K. Bach: Die ist sogar parallel zur Leipziger Buchmesse.

S. Porombka: Ja, klar. Völlig frech. Und das ist prunkhaft, ein großes Event. Das gibt es von der staatlichen Literatur­förderung nicht. Das liegt daran, dass die Gelder für Literatur­förderung extrem knapp sind und dass sie dauernd zusammen gestrichen werden. Es gibt freie Förderung und institu­tionelle För­derung. Und institutionelle Förderung heißt immer, es gibt Häuser oder Vereine, die kriegen jedes Jahr Geld. Und wenn du durch die Länder gehst, siehst du, die haben im Schnitt 200.000 Euro für Li­teratur­förderung – was absolut wenig ist, weil die anderen Küns­te immer extrem viel bekommen. Und dann siehst du auch, von diesen 200.000 Euro sind 150.000 Euro festgelegt für dieses Literatur­büro, das schon seit 20 Jahren Geld kriegt und für diesen Verein, der auch schon seit 20 Jahren Geld kriegt usw. Und daneben ist gar kein Platz mehr, dass sich noch irgendwas entwickeln kann.

K. Bach: Nur noch Trostpreise übrig ...

S. Porombka: Niemand in den Ländern traut sich zu sagen, so, ihr habt das jetzt 20 Jahre bekommen, jetzt ist Schluss. Das heißt, du kommst auch nie wieder an das Geld ran. Von den 200.000 Euro sind immer 150.000 Euro weg und dann musst du gucken, wie du mit den 50.000 Euro arbeitest und damit baust du keine Leuchttürme. Man kann in den Ländern generell beobachten, dass die Formen von Literaturförderung kaum Entwicklungs- und Spielmöglichkeiten und Experi­mentier­möglich­keiten haben. Es wird im Grunde immer fort­geschrieben, was im ­letzten Jahr passiert ist und das ist natürlich besonders für Gegen­warts­lite­ratur was ganz Eigenartiges.

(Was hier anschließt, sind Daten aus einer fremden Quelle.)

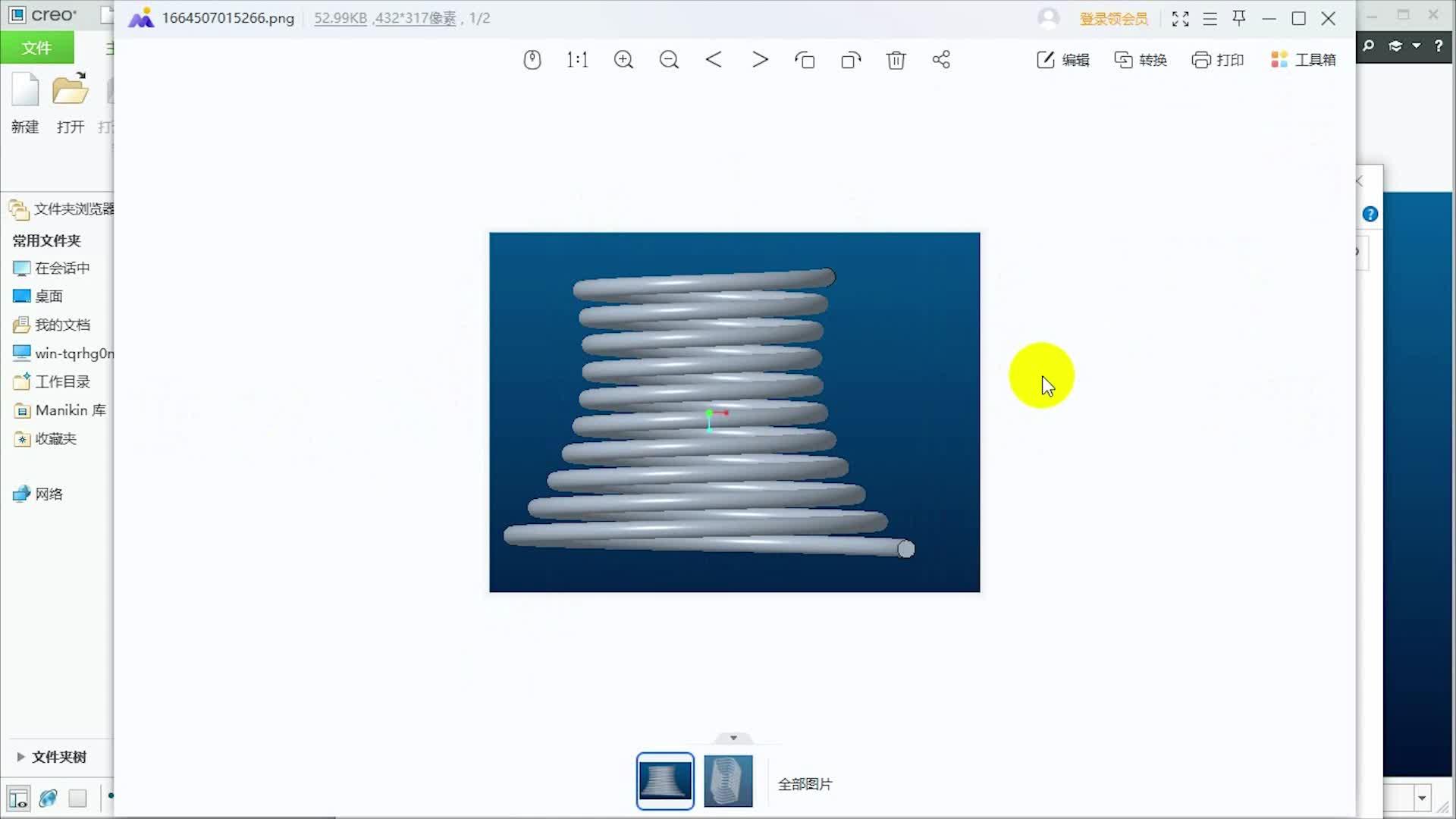
Task: Zoom in with the magnifier plus icon
Action: pos(623,60)
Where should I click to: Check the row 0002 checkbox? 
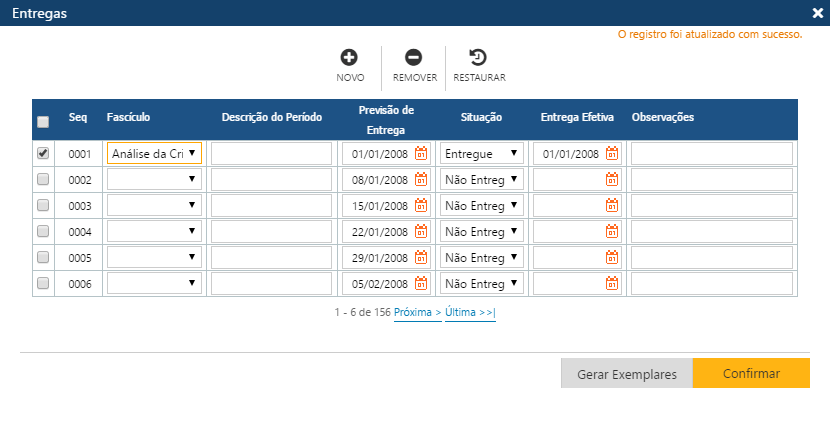(x=43, y=180)

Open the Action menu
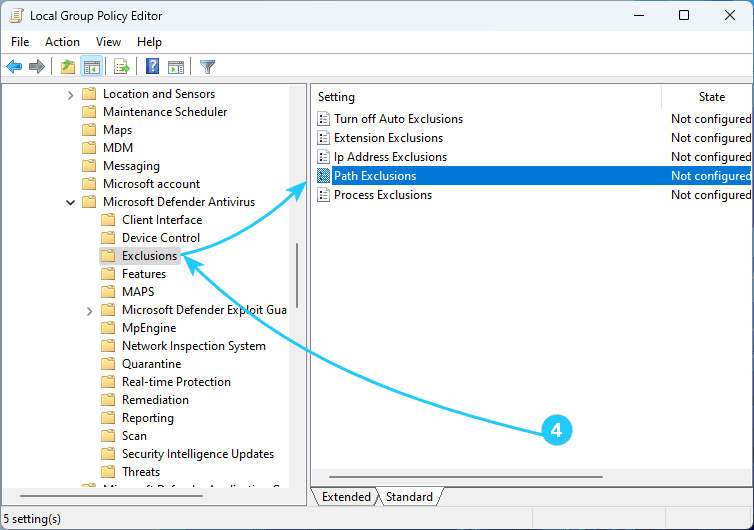tap(62, 42)
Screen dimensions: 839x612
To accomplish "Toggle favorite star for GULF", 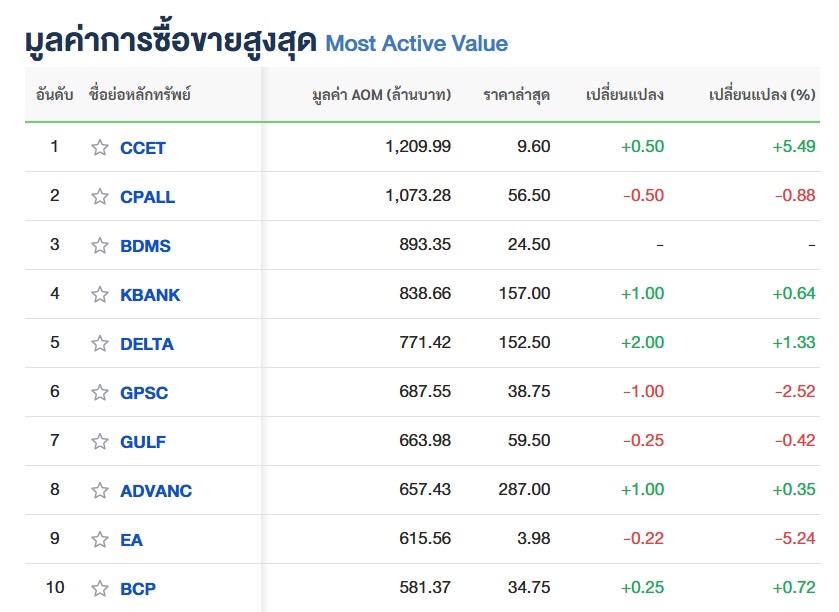I will 100,441.
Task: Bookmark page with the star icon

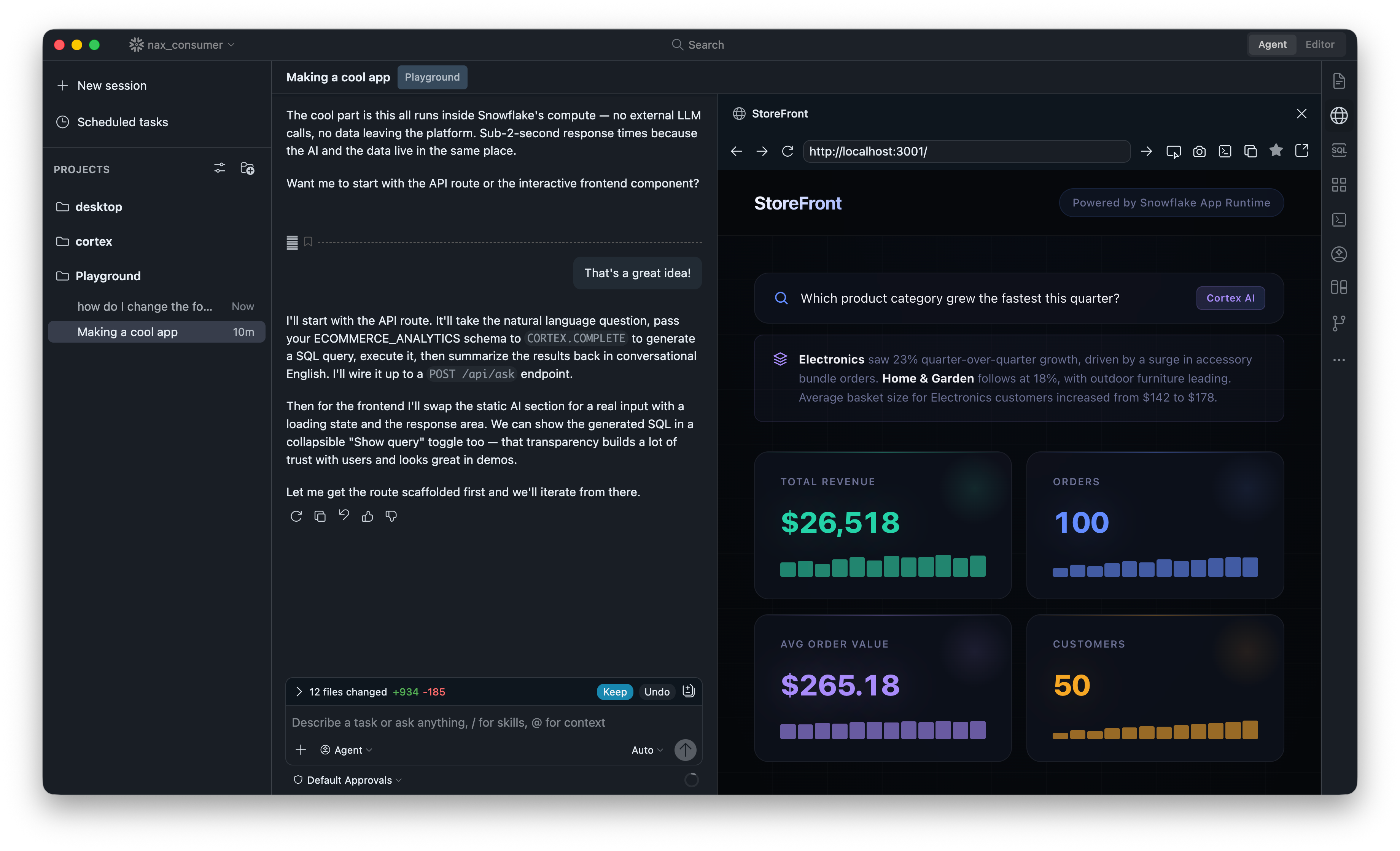Action: 1276,150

K. Bach: Und was ist mit freier Förderung, wie es sie früher durch Mäzene gab? Denn heute haben wir zum Beispiel das Crowd-Founding, bei dem es ja wieder in diese Richtung geht. Wird sich das als neue alternative Art von Literaturförderung herausstellen?

S. Porombka: Du meinst, dass das Publikum sich das selbst vor­finan­ziert. Das ist interessant und eine völlig neue Sache. Es gibt zum Beispiel ein neues Buch von Dirk von Gehlen, in dem es um Urheber­rechte geht, und der hat damit innerhalb von zwei Tagen das Vierfache von dem Geld einge­nommen, das er braucht, um dieses Buch zu machen. Aber ob man das als eine Form von Literatur­förderung bezeichnen kann ...
  Es löst sich natürlich von diesem Fördern, das es schwer hat. Weil alles, was da gefördert wird, hat es deswegen nicht schwer, weil es gefördert wird. Da muss es viele Leute geben, die sagen, das interes­siert mich. Das gab es ja auch früher bei Büchern, also, dass du sie vorbestellst: Subskription.

K. Bach: On demand.

S. Porombka: Ich würde vermeiden, dafür den Begriff der Literatur­förde­rung zu verwenden, weil Literaturförderung eben unspezifisches Geben ist und das ist sehr spezifisches Geben.

K. Bach: Wobei man doch, wenn man bestimmten Autoren einen Preis oder ein Stipendium gibt, auch sehr spezifisch fördert.

S. Porombka: Wobei du meist eine Jury zwischenschaltest. Du gibst nie jemandem einfach Geld. Es gibt immer eine Jury, die das verteilt, und in dieser Jury sitzen Experten.

K. Bach: Was meinst du, wie wird man mittlerweile als junger Mensch zum »erfolg­reichen« Schriftsteller und welche Rolle spielt dabei Literaturförderung?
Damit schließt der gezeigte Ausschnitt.